Tracemalloc tracks every allocation, which can be useful for debugging purposes, but imposes a high cost both in CPU (to collect the stacktrace for every allocation) and Memory (to store tracking metadata for every live object). In many cases, this overhead is unnecessary, and a statistical sample would be sufficient to explain both high memory consumption, as well as memory leaks.

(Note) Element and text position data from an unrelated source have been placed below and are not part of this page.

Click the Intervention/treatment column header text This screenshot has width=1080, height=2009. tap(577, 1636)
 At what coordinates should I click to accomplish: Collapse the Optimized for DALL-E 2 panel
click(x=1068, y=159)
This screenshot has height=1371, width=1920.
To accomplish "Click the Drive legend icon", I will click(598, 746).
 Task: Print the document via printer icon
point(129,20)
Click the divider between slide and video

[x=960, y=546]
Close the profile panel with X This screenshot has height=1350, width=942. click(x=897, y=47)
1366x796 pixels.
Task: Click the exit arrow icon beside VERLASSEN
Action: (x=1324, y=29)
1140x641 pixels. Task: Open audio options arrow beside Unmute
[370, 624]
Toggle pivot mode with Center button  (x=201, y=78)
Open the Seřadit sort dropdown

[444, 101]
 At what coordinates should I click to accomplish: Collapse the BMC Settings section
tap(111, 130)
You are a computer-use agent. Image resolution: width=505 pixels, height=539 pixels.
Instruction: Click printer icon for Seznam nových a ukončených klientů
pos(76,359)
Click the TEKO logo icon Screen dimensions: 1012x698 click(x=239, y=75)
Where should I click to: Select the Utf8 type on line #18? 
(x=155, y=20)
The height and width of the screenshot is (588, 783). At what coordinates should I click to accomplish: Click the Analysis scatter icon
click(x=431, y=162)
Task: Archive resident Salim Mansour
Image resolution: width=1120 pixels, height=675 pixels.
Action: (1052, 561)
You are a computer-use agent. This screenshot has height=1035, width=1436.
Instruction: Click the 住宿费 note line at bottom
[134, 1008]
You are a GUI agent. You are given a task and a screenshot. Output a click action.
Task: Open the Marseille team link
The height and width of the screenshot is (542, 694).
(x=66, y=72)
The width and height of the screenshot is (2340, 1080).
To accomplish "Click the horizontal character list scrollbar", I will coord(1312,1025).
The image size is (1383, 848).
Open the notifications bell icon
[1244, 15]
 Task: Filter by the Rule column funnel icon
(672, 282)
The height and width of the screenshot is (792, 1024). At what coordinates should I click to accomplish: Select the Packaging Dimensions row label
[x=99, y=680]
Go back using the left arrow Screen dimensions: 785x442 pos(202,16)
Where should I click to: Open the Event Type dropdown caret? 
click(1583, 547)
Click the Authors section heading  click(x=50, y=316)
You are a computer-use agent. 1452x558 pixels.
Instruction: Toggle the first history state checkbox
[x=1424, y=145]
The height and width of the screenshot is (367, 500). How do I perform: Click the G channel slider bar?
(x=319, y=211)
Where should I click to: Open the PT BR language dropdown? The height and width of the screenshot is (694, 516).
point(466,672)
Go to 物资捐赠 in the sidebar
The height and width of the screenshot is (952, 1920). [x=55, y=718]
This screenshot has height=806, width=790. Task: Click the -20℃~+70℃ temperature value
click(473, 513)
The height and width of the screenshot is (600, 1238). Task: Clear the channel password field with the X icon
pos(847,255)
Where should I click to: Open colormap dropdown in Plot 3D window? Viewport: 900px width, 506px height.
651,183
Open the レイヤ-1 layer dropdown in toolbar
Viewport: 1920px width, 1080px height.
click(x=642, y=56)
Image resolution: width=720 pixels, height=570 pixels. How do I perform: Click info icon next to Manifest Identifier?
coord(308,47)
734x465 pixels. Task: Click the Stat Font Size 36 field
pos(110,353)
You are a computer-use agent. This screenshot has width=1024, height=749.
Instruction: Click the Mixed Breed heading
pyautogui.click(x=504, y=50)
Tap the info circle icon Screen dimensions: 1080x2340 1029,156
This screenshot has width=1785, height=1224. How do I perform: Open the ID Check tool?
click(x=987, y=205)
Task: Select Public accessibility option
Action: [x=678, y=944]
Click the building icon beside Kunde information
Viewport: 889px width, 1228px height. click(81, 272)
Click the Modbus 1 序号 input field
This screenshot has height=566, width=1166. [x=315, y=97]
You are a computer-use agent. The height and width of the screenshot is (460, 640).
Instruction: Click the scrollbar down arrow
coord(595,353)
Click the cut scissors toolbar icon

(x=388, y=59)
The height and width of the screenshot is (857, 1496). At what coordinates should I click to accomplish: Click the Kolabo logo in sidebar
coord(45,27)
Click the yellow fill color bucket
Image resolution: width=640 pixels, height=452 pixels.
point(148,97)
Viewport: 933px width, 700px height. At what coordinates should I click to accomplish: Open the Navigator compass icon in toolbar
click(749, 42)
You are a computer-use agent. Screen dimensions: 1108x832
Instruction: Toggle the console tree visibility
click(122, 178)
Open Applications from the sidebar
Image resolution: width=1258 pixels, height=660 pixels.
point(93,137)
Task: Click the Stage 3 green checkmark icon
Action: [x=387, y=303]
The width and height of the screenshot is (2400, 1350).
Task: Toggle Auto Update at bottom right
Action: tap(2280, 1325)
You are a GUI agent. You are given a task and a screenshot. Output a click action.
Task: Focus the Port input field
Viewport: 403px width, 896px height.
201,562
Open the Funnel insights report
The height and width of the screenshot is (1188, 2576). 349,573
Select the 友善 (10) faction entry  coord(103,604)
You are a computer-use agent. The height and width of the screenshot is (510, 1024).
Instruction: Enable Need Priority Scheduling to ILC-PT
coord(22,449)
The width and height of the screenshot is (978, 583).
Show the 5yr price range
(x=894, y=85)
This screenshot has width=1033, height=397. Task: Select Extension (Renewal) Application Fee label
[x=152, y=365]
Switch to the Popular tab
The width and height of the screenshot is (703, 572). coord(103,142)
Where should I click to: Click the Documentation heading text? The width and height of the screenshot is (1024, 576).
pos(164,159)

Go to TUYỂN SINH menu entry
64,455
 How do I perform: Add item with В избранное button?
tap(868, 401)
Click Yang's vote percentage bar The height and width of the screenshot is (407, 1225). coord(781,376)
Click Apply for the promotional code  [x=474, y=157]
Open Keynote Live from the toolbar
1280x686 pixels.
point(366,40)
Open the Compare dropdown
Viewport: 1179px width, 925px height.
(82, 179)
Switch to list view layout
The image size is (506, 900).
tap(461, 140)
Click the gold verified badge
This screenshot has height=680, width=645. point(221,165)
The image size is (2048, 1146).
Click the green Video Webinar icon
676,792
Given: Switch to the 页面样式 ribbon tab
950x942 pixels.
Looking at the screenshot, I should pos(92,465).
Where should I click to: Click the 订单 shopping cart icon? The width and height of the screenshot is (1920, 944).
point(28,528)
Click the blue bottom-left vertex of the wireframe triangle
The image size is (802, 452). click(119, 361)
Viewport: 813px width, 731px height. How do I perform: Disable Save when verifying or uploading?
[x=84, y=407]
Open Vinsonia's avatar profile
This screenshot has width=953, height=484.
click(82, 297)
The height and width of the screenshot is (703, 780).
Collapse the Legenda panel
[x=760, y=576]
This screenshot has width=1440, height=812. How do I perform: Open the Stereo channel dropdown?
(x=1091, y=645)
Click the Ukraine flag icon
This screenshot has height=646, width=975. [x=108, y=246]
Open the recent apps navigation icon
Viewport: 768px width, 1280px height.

I propose to add a poisson sampling mode to tracemalloc. In the common case, allocations would not be sampled, which means the CPU cost of tracemalloc would be just an increment and a comparison, while the additional memory cost would be 0. In cases where sampling does occur, the cost would be the same as before. The tracemalloc metadata would need to add an additional “weight” field to track the attributed weight of an allocation. In pseudocode:
static void*
tracemalloc_alloc(int need_gil, int use_calloc,
void *ctx, size_t nelem, size_t elsize)
{
...
bytes_since_last_sample += nelem * elsize;
if (bytes_since_last_sample > threshold) {
// do sampling logic
bytes_since_last_sample = 0;
threshold = new_poisson_threshold();
}
...
}
This is not a new idea: Go uses this to enable high-performance memory profiling in production go-profiler-notes/guide/README.md at main · DataDog/go-profiler-notes · GitHub . Is this something the Python community would be interested in?